Her 18-year-old friend, Ashley Meyer, suggests adding a fruit topping. “It tastes like sweet-and-sour,” she says.


The time for hesitation is through. Taking a deep breath, I march up to the counter looking the man behind it straight in the eye. No strawberry, peach, or blueberry for me; I am going directly to the source.


“Give me plain yogurt,” I say. “No toppings.” Maybe chocolate, my favorite.

Yogurt is definitely back.


“This probably wouldn’t have worked 20 years ago,” Cutler says. “People’s tastes are evolving. This is back to the basics of what real yogurt’s about. I call it the new millennium of interest in frozen yogurt, but really it’s retro.”

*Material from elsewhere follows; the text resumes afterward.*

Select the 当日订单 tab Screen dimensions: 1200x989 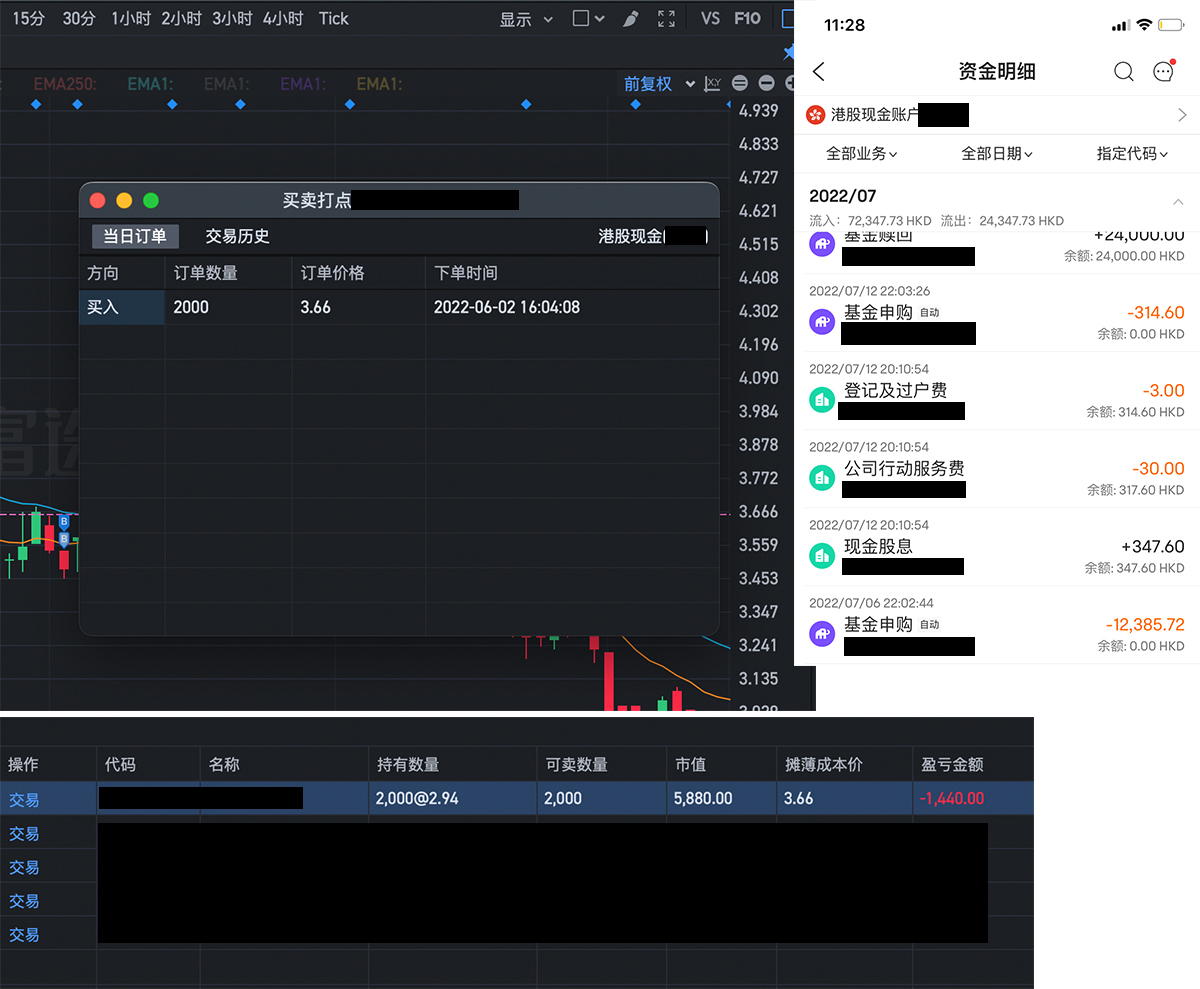pos(134,236)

Tyler Bargas, sales director at YoCream International Inc., a leading manufacturer and marketer of frozen yogurt products, agrees. “Yogurt is back,” he says. “It’s always been entrenched in the economy, but it kind of flattened out and now there’s a big resurgence. It’s not a hippie food anymore.”


Leading the charge, Bargas says, are the tart-tasting products that have finally been embraced by a generation of consumers that have either never tasted them before or once rejected them but are now more open-minded.

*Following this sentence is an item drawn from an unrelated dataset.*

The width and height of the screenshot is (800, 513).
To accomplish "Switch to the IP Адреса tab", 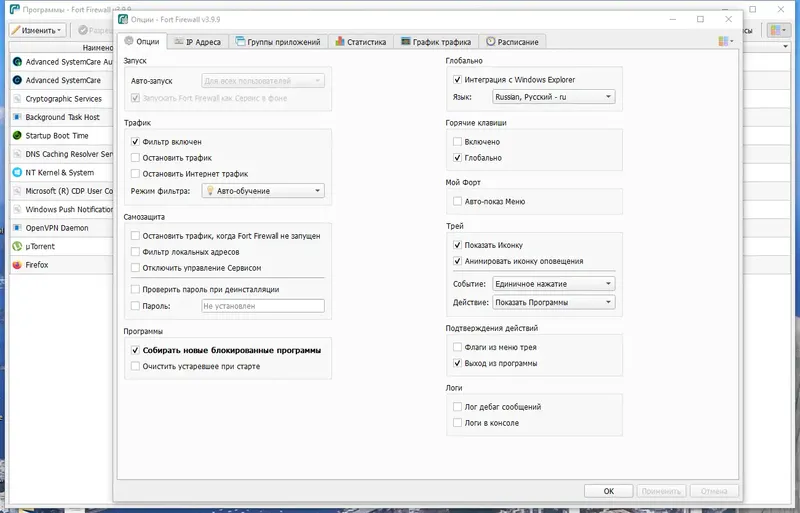I will pyautogui.click(x=197, y=42).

“Tart yogurts are growing exponentially,” Bargas says.


His company recently reported a 23.3 percent sales increase for the quarter ending January 31, 2008, its seventh consecutive quarter of double-digit growth.

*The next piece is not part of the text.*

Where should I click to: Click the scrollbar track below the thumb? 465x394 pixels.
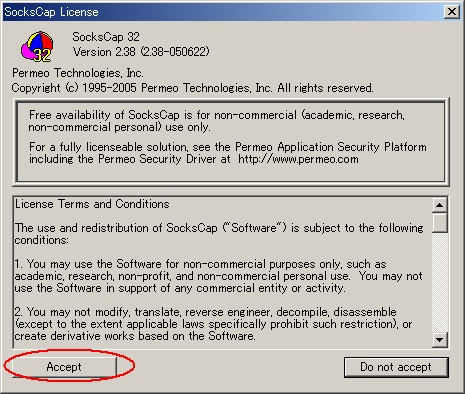coord(440,282)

“The interest seems to be percolating,” Bargas says. “We expect tart to surpass our sales of strawberry. What’s changed is the consumers’ level of education. They know what yogurt is now. Even my kids reach for yogurt.”


While some establishments offer such enhancements as chocolate, vanilla, strawberry, or green tea, the underlying tartness of the yogurt is distinct and unmistakable, with most customers preferring the undisguised original or plain flavor.


“We try to make all our flavors still taste like yogurt,” says Matthew Wallace, co-owner of BerryLine, which opened in Cambridge, Massachusetts, in 2007. “We pick flavors that go well with the tartness of the yogurt; if we have pomegranate, we want it to taste like plain yogurt with a little bit of pomegranate in it. I’ve had several people come in and say it tastes just like the Greek yogurt their mom used to make.”


While most customers have an immediate positive reaction, he says others aren’t so sure at first. “Only a few have gone ‘Eeww’ and walked out,” Wallace says. “But then even they often come back saying, ‘You know, after thinking about it, it doesn’t actually taste so bad.’ The yogurt phenomenon,” Wallace says, “is definitely satisfying and surprising.”


Eden Burch, manager of a Dolci Mango in San Diego, has a straight forward explanation. “The taste,” she says of the tart yogurt her store sells, “is simple but addicting. They’re surprised when they taste it, but mostly it’s a good surprise.”


That certainly seems to be the case at Golden Spoon in Long Beach, California, where plain tart yogurt is in high demand.